Monday, May 23, 2005

Huckabee Will Run, Reporter Says


John Brummett, columnist for the Arkansas News Bureau in Little Rock, published a column on Sunday in which he claims that "a person close to" Governor Mike Huckabee told him "matter-of-factly" that Huckabee will run for president in 2008.

Bummett then says that Huckabee, who has gotten little attention among national pundits, is generally misunderstood and proceeds to break down Huckabee's chances in a remarkably favorable light, considering the fact that Brummett is no friend of Huckabee's.

Sprinkled throughout the column are many, many items regular readers of this blog are already familiar with.
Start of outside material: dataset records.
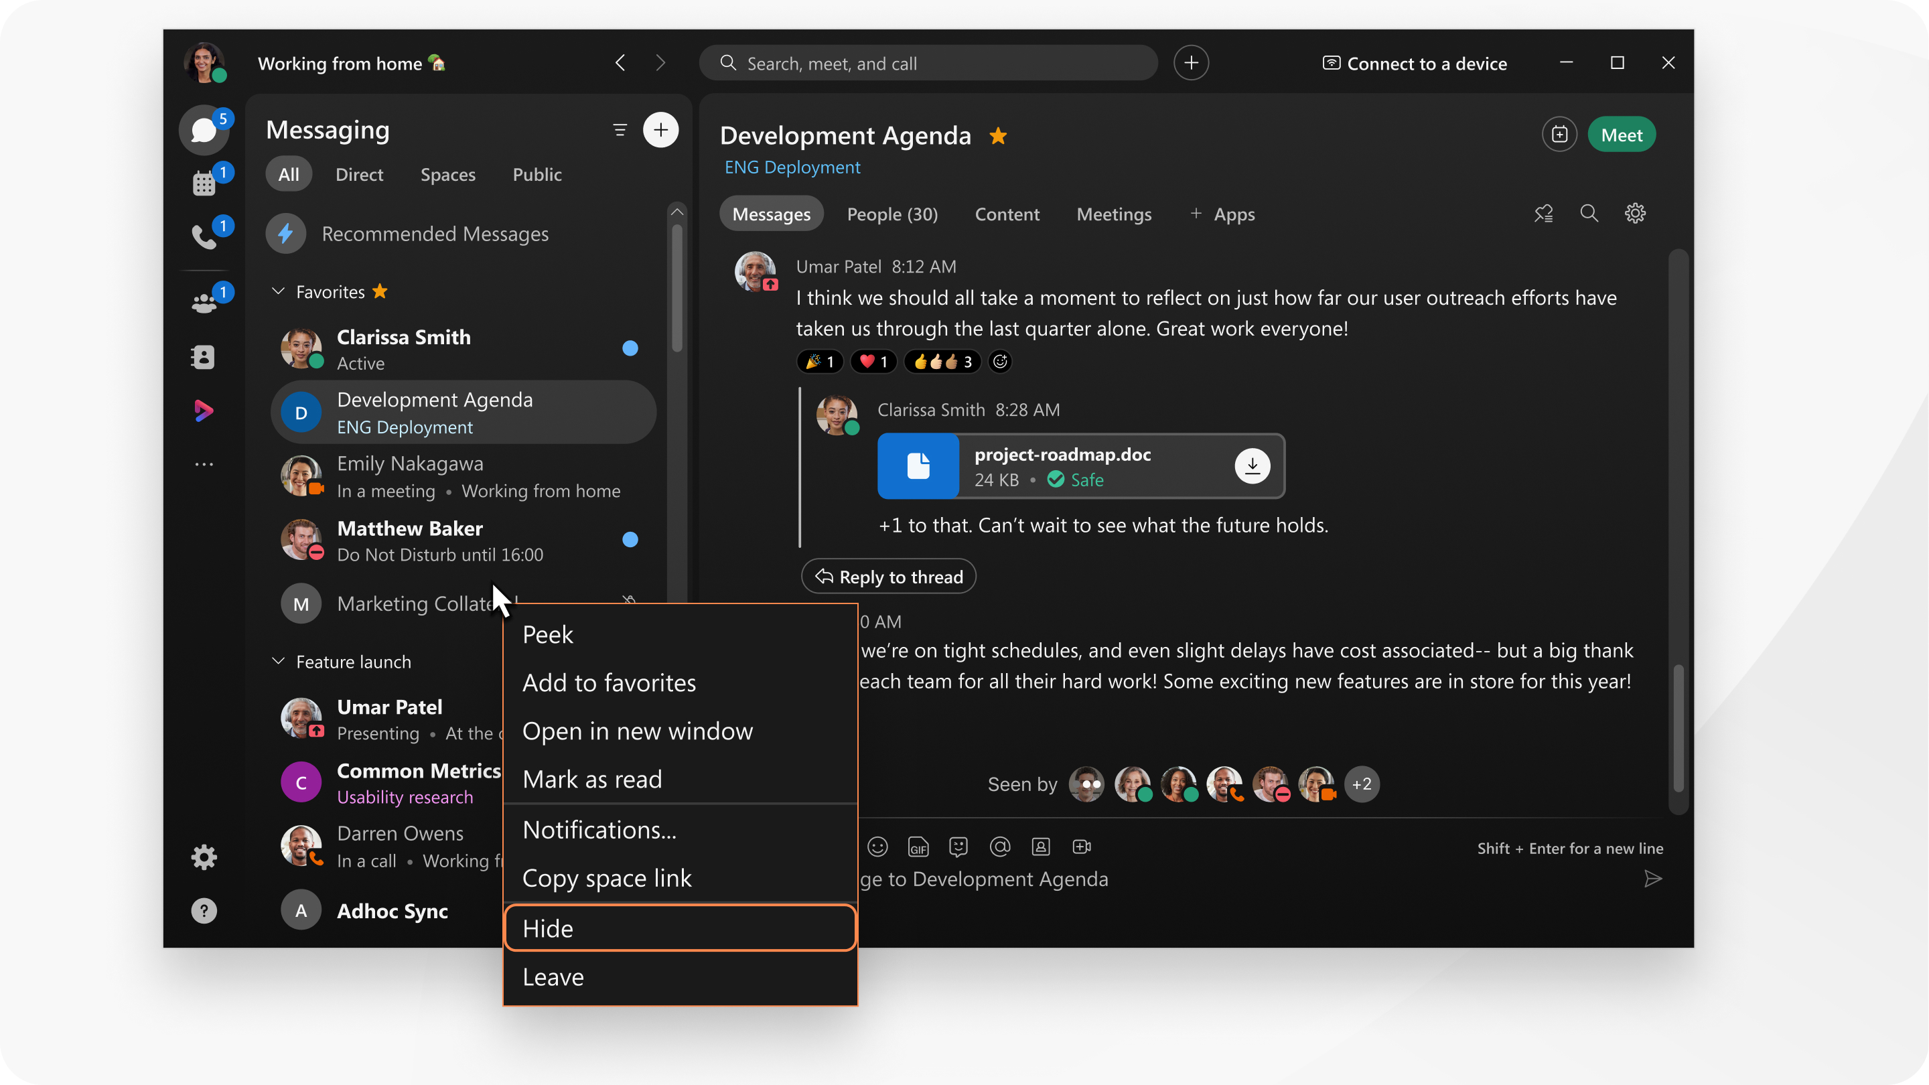
Task: Click the emoji reaction icon in toolbar
Action: tap(878, 847)
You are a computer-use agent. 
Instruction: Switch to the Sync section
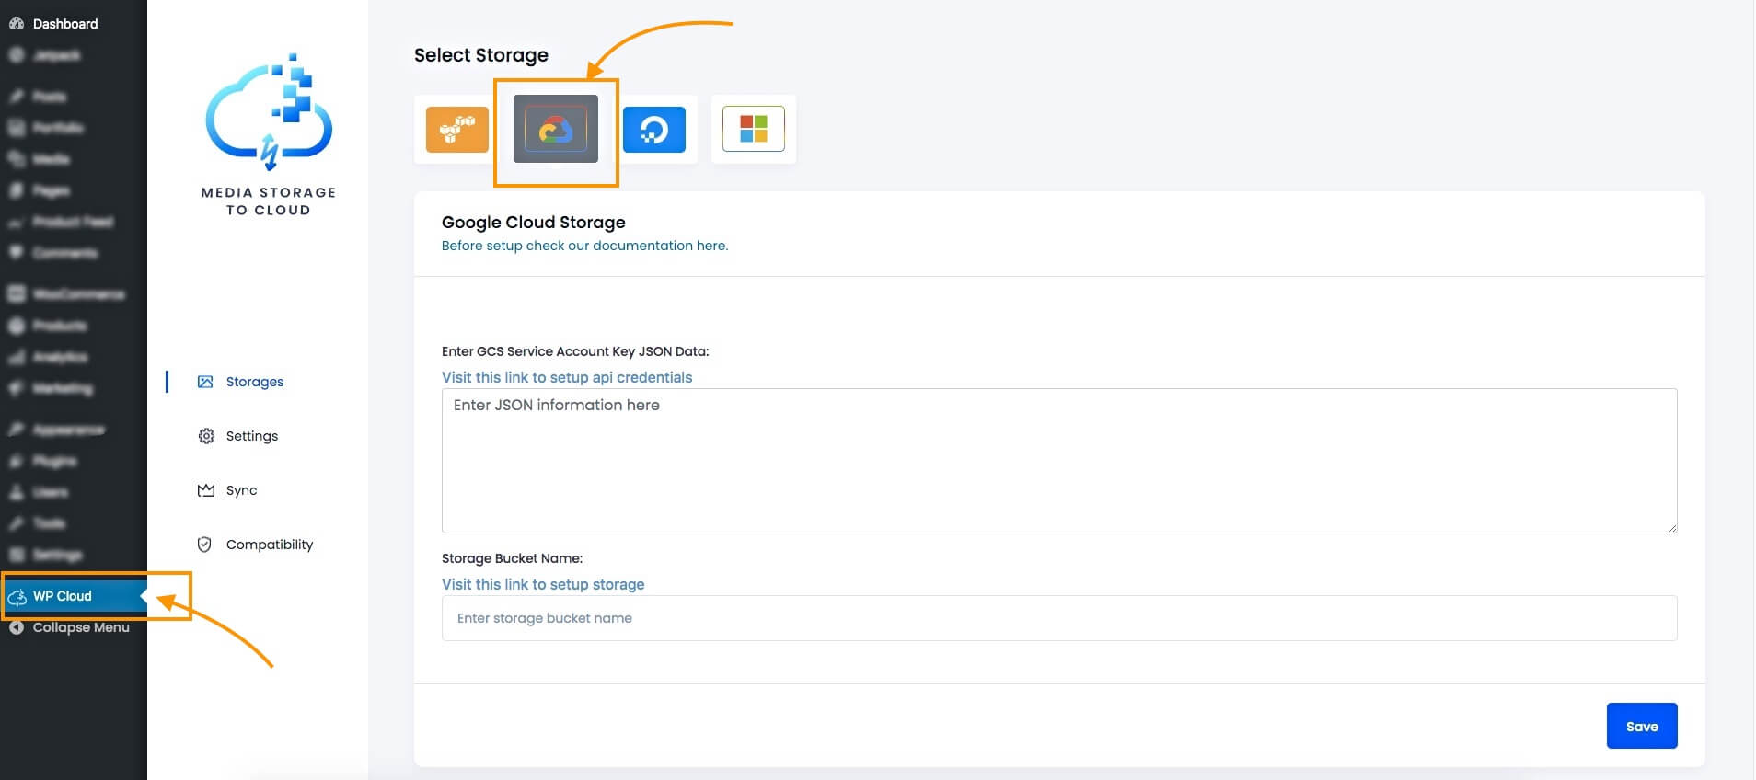(x=241, y=490)
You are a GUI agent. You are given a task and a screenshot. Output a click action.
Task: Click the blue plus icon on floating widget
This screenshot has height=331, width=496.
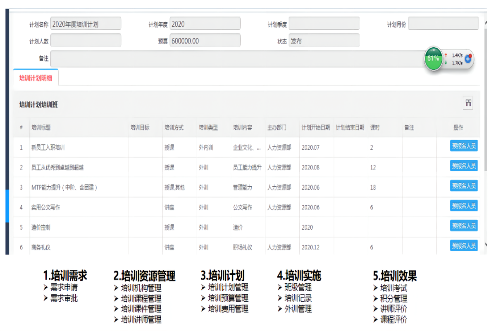(x=468, y=59)
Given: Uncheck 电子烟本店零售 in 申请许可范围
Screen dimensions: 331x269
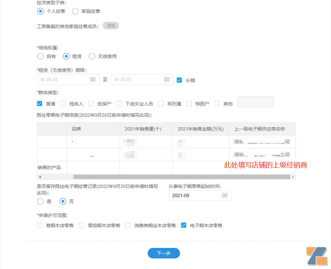Looking at the screenshot, I should 183,225.
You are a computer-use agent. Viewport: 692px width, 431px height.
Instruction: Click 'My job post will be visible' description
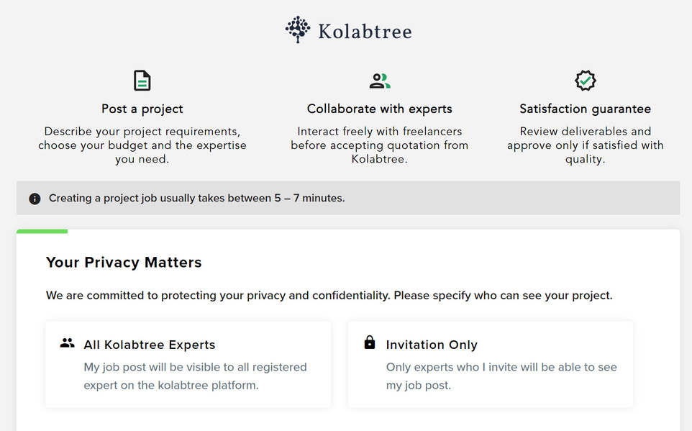[195, 376]
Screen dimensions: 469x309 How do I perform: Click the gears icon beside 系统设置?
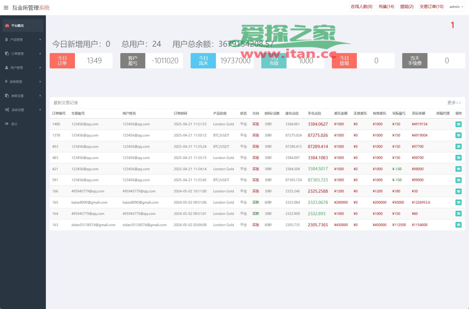[x=7, y=110]
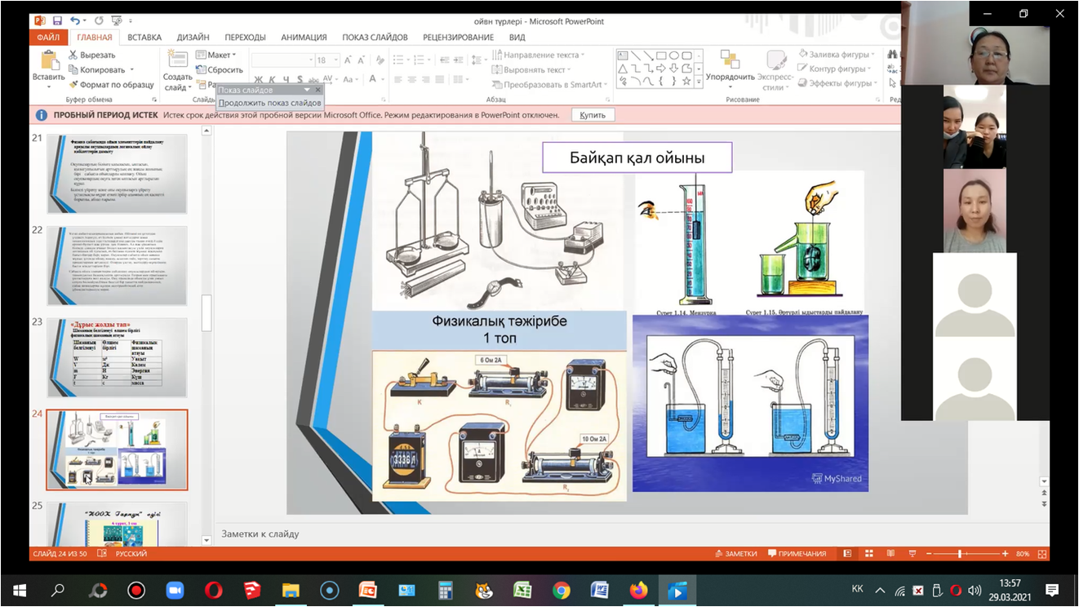Screen dimensions: 1079x607
Task: Switch to Slide Sorter view icon
Action: pos(868,554)
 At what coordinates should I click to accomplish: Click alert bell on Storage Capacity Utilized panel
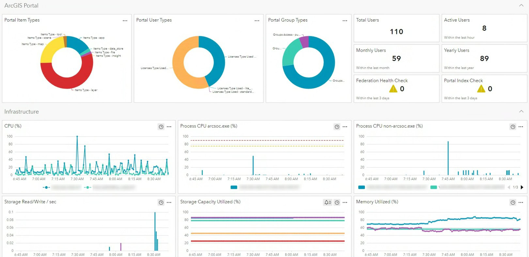coord(327,202)
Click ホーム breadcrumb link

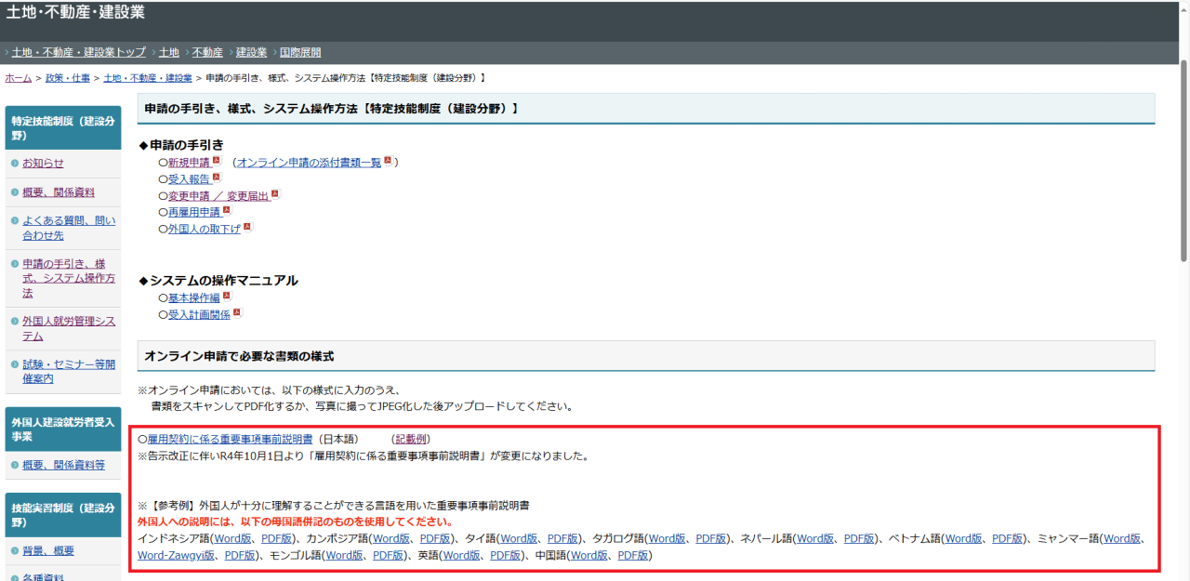point(19,78)
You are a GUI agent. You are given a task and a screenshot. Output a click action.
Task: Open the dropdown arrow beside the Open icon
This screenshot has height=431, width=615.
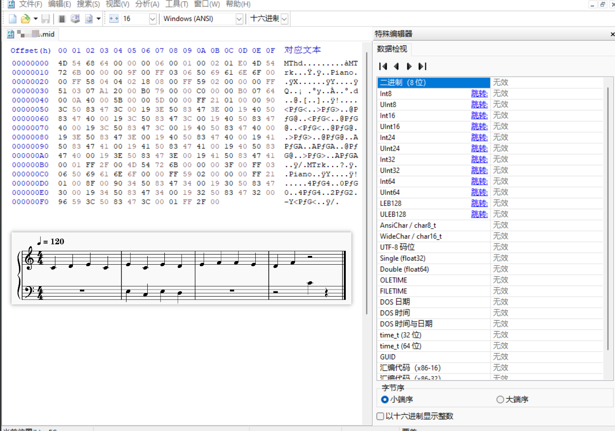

"Our Boy Mike looks like a Santorum-styled social conservative only because he came out of a Southern Baptist pulpit and talks the talk on abortion. When he's traditionally right wing, he's combatively so and overstatedly so. Otherwise, though, his positions on immigration and Medicaid spending ... make him something akin to the compassionate conservative that Karl Rove helped George W. Bush contend falsely that he was."

In addition to honestly being a compassionate conservative, Brummett says, Huckabee potentially enjoys a number of other advantages.

"The essence of a Huckabee candidacy would be a compelling biography, convenient geography and a philosophical straddle linking social conservatives who'd like his pulpit background and less strident conservatives who'd like his moderation."

Finally, Brummet says, there are "rampant impracticalities" among the current forerunners in the Republican field. By design we have spent little time talking about other potential Republican candidates on this blog, preferring instead to focus on introducing you to Mike Huckabee. Brummett, however, gets it right (mostly) regarding the other candidates.

"Giuliani is pro-choice, pro-gay and anti-gun, and Republicans who embrace him as a celebrity and hero wouldn't overlook these matters if he ran for president. McCain is famously temperamental and he currently is being unforgivably friendly with moderate Democrats in trying to fashion a filibuster compromise. Frist appears to be cold and inept. Hagel's problem is that senators don't get elected president. Romney is another little-known governor. Santorum is an extremist. Pataki is about as liberal as Giuliani. Condoleeza is wholly untested in electoral politics and it remains to be seen whether Republican primary voters would embrace an African-American woman for president."

Before concluding, Brummett takes a moment to correct his previous speculation that Governor Huckabee might resign early in order to give Arkansas Lt. Governor Win Rockefeller the advantage of running as an incumbent in the 2006 election. We noted at the time that that scenario, if Huckabee were planning to run for president, would be highly unlikely since it would require him to give up his chairmanship of the National Governor's Association, a very powerful position from which to launch a presidential campaign.